TÂCHES À FAIRE:
- 1) Transcrivez l'extrait sur le contrôle judiciaire, depuis « 1. La demanderesse » jusqu'à « de notre Cour. ».
- 2) Répondez aux questions suivantes d'après l'extrait sur le contrôle judiciaire.
(a) Quelle norme les parties reconnaissent-elles comme applicable au présent contrôle judiciaire ?
(b) De quelle date est la décision que conteste la demanderesse ?
(c) Selon la Ville, que ne doit pas faire le Tribunal de révision lorsqu'il applique cette norme ?

PASSAGE EXTRAIT:
---*---

LA NORME DE CONTRÔLE

[11]           À la lumière de l’enseignement de l’arrêt Vavilov[2], les parties reconnaissent que c’est la norme de la raisonnabilité qui s’applique au présent contrôle judiciaire.

LA POSITION DES PARTIES

  1. La demanderesse

[12]           La demanderesse plaide ainsi que la décision du 10 décembre 2020 ne possède pas les attributs de la raisonnabilité et que la seule issue possible pour le TAQ était d’accueillir la requête en adjudication sommaire. Elle soumet que le fait que le TAQ ait rejeté sa requête rend inéluctablement sa décision déraisonnable, ce qui nécessite, selon elle, l’intervention de notre Cour.

2. La défenderesse

[13]           Quant à la Ville, elle plaide évidemment que la décision est raisonnable et elle rappelle que le Tribunal de révision ne doit pas substituer son opinion à celle de l’arbitre lorsqu’il applique la norme de la raisonnabilité.

---*---

LIGNES RÉPERTORIÉES:
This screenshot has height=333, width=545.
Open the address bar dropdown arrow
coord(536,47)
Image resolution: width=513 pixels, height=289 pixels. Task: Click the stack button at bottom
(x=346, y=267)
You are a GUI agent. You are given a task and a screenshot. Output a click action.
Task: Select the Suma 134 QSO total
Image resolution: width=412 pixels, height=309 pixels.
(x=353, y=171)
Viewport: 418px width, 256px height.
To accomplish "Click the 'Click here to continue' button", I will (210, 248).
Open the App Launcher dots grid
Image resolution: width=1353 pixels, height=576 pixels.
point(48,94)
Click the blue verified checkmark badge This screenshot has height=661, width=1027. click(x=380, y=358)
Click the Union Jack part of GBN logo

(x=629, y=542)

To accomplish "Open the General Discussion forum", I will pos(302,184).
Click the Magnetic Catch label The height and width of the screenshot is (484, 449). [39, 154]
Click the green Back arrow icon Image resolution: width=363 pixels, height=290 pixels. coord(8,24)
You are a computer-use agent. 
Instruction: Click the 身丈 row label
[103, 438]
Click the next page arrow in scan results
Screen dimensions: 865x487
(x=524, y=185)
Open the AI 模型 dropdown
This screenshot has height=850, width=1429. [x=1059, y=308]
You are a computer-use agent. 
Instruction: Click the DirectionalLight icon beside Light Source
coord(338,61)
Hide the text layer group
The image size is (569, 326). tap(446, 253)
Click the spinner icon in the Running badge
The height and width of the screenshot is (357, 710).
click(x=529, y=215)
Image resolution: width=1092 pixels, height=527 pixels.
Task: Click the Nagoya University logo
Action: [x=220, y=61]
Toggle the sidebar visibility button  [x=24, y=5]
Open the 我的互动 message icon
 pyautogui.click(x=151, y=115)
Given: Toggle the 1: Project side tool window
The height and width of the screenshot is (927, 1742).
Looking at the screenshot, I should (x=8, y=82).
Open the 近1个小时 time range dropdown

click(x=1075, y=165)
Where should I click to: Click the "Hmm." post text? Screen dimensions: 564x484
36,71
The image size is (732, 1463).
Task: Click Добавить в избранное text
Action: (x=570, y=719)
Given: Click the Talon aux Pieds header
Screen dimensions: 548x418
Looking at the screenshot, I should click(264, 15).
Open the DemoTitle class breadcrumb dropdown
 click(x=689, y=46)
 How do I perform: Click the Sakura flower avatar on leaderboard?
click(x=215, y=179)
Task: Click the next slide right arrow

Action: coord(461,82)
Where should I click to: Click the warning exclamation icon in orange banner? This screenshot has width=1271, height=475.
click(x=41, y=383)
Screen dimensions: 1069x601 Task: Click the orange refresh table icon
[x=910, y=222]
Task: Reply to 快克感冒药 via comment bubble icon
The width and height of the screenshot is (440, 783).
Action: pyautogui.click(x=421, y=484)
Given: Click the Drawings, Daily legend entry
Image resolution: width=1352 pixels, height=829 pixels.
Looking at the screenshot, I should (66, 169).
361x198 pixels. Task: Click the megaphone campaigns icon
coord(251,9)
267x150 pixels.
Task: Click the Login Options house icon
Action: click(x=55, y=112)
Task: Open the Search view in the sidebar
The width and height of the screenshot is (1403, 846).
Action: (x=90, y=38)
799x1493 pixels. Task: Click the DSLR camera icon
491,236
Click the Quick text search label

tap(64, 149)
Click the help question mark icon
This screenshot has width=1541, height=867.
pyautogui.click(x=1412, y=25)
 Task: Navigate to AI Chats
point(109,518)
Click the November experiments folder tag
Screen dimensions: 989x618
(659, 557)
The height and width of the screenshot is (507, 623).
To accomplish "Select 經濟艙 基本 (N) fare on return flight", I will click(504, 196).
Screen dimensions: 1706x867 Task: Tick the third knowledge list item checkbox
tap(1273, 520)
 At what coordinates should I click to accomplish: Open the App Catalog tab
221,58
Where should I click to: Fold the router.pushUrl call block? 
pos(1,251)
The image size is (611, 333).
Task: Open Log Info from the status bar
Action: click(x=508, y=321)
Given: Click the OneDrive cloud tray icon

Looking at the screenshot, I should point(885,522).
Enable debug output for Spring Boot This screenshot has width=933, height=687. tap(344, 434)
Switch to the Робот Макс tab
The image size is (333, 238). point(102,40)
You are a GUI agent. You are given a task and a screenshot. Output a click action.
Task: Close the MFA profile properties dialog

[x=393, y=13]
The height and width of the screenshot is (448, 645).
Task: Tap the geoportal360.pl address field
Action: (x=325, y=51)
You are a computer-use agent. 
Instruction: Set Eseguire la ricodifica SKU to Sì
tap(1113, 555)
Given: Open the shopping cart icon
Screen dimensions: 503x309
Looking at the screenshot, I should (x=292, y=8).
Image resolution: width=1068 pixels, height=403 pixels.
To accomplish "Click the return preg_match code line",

---*---

RÉPONSES PAR TÂCHE:
- 1)
1. La demanderesse

[12]           La demanderesse plaide ainsi que la décision du 10 décembre 2020 ne possède pas les attributs de la raisonnabilité et que la seule issue possible pour le TAQ était d’accueillir la requête en adjudication sommaire. Elle soumet que le fait que le TAQ ait rejeté sa requête rend inéluctablement sa décision déraisonnable, ce qui nécessite, selon elle, l’intervention de notre Cour.

- 2)
(a) La norme de la raisonnabilité.
(b) Du 10 décembre 2020.
(c) Substituer son opinion à celle de l'arbitre.